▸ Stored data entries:
----

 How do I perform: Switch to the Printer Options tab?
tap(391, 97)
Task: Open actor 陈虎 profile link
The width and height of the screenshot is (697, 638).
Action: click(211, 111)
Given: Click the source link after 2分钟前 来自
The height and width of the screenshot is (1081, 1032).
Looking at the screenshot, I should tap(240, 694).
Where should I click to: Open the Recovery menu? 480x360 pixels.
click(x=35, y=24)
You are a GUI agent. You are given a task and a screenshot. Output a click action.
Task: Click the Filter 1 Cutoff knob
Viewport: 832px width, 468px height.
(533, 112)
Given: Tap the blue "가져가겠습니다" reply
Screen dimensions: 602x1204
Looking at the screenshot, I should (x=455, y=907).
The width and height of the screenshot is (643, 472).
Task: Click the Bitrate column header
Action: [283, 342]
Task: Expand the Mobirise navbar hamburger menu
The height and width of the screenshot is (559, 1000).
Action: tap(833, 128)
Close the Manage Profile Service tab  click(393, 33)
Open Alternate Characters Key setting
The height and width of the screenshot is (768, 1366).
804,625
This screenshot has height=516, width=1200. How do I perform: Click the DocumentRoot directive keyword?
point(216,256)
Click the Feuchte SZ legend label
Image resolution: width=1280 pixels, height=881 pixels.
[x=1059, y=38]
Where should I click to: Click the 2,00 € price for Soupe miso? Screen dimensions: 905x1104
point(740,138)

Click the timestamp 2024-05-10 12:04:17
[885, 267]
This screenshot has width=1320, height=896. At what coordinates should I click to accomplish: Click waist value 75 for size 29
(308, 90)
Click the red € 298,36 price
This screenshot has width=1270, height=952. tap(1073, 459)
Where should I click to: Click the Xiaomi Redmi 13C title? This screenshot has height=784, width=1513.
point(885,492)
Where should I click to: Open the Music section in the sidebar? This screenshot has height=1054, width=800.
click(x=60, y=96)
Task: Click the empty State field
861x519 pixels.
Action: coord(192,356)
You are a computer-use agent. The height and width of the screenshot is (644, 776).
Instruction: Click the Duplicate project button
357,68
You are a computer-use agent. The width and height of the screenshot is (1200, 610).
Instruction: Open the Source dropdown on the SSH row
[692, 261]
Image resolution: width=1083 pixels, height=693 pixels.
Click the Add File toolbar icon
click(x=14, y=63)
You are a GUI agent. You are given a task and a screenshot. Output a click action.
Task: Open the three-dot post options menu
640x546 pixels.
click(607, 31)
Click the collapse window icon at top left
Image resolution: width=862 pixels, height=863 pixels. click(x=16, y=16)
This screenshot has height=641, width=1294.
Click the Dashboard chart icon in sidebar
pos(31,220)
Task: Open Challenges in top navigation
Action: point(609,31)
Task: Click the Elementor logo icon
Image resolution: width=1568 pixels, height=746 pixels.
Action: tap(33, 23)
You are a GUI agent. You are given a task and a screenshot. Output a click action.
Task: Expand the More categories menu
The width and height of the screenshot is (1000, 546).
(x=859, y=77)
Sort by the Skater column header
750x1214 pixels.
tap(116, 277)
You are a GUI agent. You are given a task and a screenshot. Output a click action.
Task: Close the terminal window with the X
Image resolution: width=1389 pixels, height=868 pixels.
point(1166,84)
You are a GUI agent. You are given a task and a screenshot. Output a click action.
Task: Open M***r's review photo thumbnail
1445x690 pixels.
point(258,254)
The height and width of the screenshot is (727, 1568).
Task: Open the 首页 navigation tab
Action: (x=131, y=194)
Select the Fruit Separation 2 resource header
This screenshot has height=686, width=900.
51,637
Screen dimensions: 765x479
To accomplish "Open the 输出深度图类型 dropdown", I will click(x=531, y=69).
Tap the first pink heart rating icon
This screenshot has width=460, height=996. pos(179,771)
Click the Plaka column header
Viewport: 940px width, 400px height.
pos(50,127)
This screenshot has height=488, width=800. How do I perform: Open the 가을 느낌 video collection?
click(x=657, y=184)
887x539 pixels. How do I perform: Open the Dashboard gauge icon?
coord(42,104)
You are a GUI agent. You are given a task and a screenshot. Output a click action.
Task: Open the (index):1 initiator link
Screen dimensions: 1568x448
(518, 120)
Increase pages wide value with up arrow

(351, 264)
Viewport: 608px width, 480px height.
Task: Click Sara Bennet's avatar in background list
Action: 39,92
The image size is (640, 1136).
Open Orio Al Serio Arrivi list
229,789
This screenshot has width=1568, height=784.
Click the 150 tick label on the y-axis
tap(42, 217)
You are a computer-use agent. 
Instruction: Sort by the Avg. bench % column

----

▸ What is needed: The data above must be repeated in its entirety, exactly as given.

▸ Response area:
 How do I perform: Switch to the Printer Options tab?
tap(391, 97)
Task: Open actor 陈虎 profile link
The width and height of the screenshot is (697, 638).
Action: click(211, 111)
Given: Click the source link after 2分钟前 来自
The height and width of the screenshot is (1081, 1032).
Looking at the screenshot, I should tap(240, 694).
Where should I click to: Open the Recovery menu? 480x360 pixels.
click(x=35, y=24)
You are a GUI agent. You are given a task and a screenshot. Output a click action.
Task: Click the Filter 1 Cutoff knob
Viewport: 832px width, 468px height.
(533, 112)
Given: Tap the blue "가져가겠습니다" reply
Screen dimensions: 602x1204
Looking at the screenshot, I should (x=455, y=907).
The width and height of the screenshot is (643, 472).
Task: Click the Bitrate column header
Action: [283, 342]
Task: Expand the Mobirise navbar hamburger menu
The height and width of the screenshot is (559, 1000).
Action: tap(833, 128)
Close the Manage Profile Service tab  click(393, 33)
Open Alternate Characters Key setting
The height and width of the screenshot is (768, 1366).
804,625
This screenshot has height=516, width=1200. How do I perform: Click the DocumentRoot directive keyword?
point(216,256)
Click the Feuchte SZ legend label
Image resolution: width=1280 pixels, height=881 pixels.
[x=1059, y=38]
Where should I click to: Click the 2,00 € price for Soupe miso? Screen dimensions: 905x1104
point(740,138)

Click the timestamp 2024-05-10 12:04:17
[885, 267]
This screenshot has width=1320, height=896. At what coordinates should I click to accomplish: Click waist value 75 for size 29
(308, 90)
Click the red € 298,36 price
This screenshot has width=1270, height=952. tap(1073, 459)
Where should I click to: Click the Xiaomi Redmi 13C title? This screenshot has height=784, width=1513.
point(885,492)
Where should I click to: Open the Music section in the sidebar? This screenshot has height=1054, width=800.
click(x=60, y=96)
Task: Click the empty State field
861x519 pixels.
Action: coord(192,356)
You are a computer-use agent. The height and width of the screenshot is (644, 776).
Instruction: Click the Duplicate project button
357,68
You are a computer-use agent. The width and height of the screenshot is (1200, 610).
Instruction: Open the Source dropdown on the SSH row
[692, 261]
Image resolution: width=1083 pixels, height=693 pixels.
Click the Add File toolbar icon
click(x=14, y=63)
You are a GUI agent. You are given a task and a screenshot. Output a click action.
Task: Open the three-dot post options menu
640x546 pixels.
click(607, 31)
Click the collapse window icon at top left
Image resolution: width=862 pixels, height=863 pixels. click(x=16, y=16)
This screenshot has height=641, width=1294.
Click the Dashboard chart icon in sidebar
pos(31,220)
Task: Open Challenges in top navigation
Action: point(609,31)
Task: Click the Elementor logo icon
Image resolution: width=1568 pixels, height=746 pixels.
Action: tap(33, 23)
You are a GUI agent. You are given a task and a screenshot. Output a click action.
Task: Expand the More categories menu
The width and height of the screenshot is (1000, 546).
(x=859, y=77)
Sort by the Skater column header
750x1214 pixels.
tap(116, 277)
You are a GUI agent. You are given a task and a screenshot. Output a click action.
Task: Close the terminal window with the X
Image resolution: width=1389 pixels, height=868 pixels.
point(1166,84)
You are a GUI agent. You are given a task and a screenshot. Output a click action.
Task: Open M***r's review photo thumbnail
1445x690 pixels.
point(258,254)
The height and width of the screenshot is (727, 1568).
Task: Open the 首页 navigation tab
Action: (x=131, y=194)
Select the Fruit Separation 2 resource header
This screenshot has height=686, width=900.
51,637
Screen dimensions: 765x479
To accomplish "Open the 输出深度图类型 dropdown", I will click(x=531, y=69).
Tap the first pink heart rating icon
This screenshot has width=460, height=996. pos(179,771)
Click the Plaka column header
Viewport: 940px width, 400px height.
pos(50,127)
This screenshot has height=488, width=800. How do I perform: Open the 가을 느낌 video collection?
click(x=657, y=184)
887x539 pixels. How do I perform: Open the Dashboard gauge icon?
coord(42,104)
You are a GUI agent. You are given a task and a screenshot. Output a click action.
Task: Open the (index):1 initiator link
Screen dimensions: 1568x448
(518, 120)
Increase pages wide value with up arrow

(351, 264)
Viewport: 608px width, 480px height.
Task: Click Sara Bennet's avatar in background list
Action: 39,92
The image size is (640, 1136).
Open Orio Al Serio Arrivi list
229,789
This screenshot has width=1568, height=784.
Click the 150 tick label on the y-axis
tap(42, 217)
You are a computer-use agent. 
Instruction: Sort by the Avg. bench % column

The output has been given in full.